Below is the data. Give it again, complete and exact.

━━━━━━━━━━━━━━━━

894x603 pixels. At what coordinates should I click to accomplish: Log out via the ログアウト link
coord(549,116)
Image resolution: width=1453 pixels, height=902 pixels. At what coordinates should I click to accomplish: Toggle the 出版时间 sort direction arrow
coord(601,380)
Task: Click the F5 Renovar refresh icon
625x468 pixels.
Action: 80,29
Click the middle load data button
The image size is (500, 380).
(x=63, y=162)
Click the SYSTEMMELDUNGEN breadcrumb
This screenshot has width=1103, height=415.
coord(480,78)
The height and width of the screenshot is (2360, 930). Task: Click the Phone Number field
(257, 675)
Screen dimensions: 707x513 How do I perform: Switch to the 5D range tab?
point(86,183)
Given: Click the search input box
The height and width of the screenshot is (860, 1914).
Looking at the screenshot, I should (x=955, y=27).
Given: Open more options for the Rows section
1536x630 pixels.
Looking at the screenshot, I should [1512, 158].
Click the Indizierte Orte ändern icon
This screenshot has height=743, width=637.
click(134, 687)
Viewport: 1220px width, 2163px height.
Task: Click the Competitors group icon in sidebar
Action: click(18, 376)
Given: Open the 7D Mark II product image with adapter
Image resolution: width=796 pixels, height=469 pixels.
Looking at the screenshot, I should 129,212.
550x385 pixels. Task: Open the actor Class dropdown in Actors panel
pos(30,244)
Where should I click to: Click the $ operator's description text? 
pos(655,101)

━━━━━━━━━━━━━━━━

The answer:
894x603 pixels. At what coordinates should I click to accomplish: Log out via the ログアウト link
coord(549,116)
Image resolution: width=1453 pixels, height=902 pixels. At what coordinates should I click to accomplish: Toggle the 出版时间 sort direction arrow
coord(601,380)
Task: Click the F5 Renovar refresh icon
625x468 pixels.
Action: 80,29
Click the middle load data button
The image size is (500, 380).
(x=63, y=162)
Click the SYSTEMMELDUNGEN breadcrumb
This screenshot has width=1103, height=415.
coord(480,78)
The height and width of the screenshot is (2360, 930). Task: Click the Phone Number field
(257, 675)
Screen dimensions: 707x513 How do I perform: Switch to the 5D range tab?
point(86,183)
Given: Click the search input box
The height and width of the screenshot is (860, 1914).
Looking at the screenshot, I should (x=955, y=27).
Given: Open more options for the Rows section
1536x630 pixels.
Looking at the screenshot, I should [1512, 158].
Click the Indizierte Orte ändern icon
This screenshot has height=743, width=637.
click(134, 687)
Viewport: 1220px width, 2163px height.
Task: Click the Competitors group icon in sidebar
Action: click(18, 376)
Given: Open the 7D Mark II product image with adapter
Image resolution: width=796 pixels, height=469 pixels.
Looking at the screenshot, I should 129,212.
550x385 pixels. Task: Open the actor Class dropdown in Actors panel
pos(30,244)
Where should I click to: Click the $ operator's description text? 
pos(655,101)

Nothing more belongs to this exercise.